Because the JCC accepted the psychiatric opinion of the EMA, the JCC found the onset of the six-month period for temporary total disability benefits should begin from the date of the EMA’s deposition, January 27, 2016, where he clearly stated the claimant is temporarily and totally disabled for 3 months. At the end of the 3 months of psychiatric care, a reevaluation should take place on the extent of temporary disability. The JCC reserved jurisdiction to determine whether the claimant is entitled to all or part of an additional 3 months TTD thereafter.
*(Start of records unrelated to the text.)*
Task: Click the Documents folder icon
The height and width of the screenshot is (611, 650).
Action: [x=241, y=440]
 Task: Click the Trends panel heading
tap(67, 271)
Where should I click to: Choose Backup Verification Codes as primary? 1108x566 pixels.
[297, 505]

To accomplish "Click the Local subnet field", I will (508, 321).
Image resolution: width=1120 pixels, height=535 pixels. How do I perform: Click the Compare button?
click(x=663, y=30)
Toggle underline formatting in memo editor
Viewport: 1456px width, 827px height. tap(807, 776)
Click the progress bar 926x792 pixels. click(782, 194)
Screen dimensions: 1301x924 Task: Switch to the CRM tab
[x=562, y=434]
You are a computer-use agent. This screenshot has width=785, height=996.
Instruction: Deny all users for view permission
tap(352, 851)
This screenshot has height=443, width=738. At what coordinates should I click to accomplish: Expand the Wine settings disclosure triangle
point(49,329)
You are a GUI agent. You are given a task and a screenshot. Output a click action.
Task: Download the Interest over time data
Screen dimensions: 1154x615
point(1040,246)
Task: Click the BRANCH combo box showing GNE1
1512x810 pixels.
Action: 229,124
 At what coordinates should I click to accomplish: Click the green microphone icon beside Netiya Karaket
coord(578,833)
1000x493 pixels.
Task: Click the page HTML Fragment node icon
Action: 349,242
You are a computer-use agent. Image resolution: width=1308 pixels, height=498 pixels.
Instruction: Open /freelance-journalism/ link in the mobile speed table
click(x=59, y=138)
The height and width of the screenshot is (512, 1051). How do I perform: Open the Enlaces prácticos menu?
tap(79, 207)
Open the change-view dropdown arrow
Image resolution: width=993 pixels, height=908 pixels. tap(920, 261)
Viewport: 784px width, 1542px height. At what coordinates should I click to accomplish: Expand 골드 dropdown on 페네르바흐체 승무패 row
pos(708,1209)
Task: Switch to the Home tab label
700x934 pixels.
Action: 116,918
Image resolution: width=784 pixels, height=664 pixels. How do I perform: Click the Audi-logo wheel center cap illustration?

Patricia A. Ferriola v. Cort Furniture Rental/Hartford Casualty Insurance Company
JCC Pitts; Orlando District; Order Date: March 16, 2016
OJCC Case: 84-000017MPP; D/A: 1/6/1984
Claimant’s Counsel: Glen D. Wieland
Employer/Carrier’s Counsel: Nicole D. Ruocco
Briefly: DISINTERESTED DOCTOR – JCC Pitts found there was a conflict in the medical records, but under the statute applicable to this date of accident, January 6, 1984, the JCC cannot appoint an Expert Medical Advisor, but is authorized to appoint a “disinterested doctor” pursuant to F.S. §440.25(3)(b) (1983).
Summary: The JCC found that, based upon the nature and complexity of the conflict in the medical opinions, the appointment of a “disinterested doctor” will assist the JCC in resolving various issues. The JCC appointed Dr. James K. Shea, a physical and rehabilitative medicine specialist, to serve as the “disinterested doctor” and to perform an examination and render an opinion to the judge.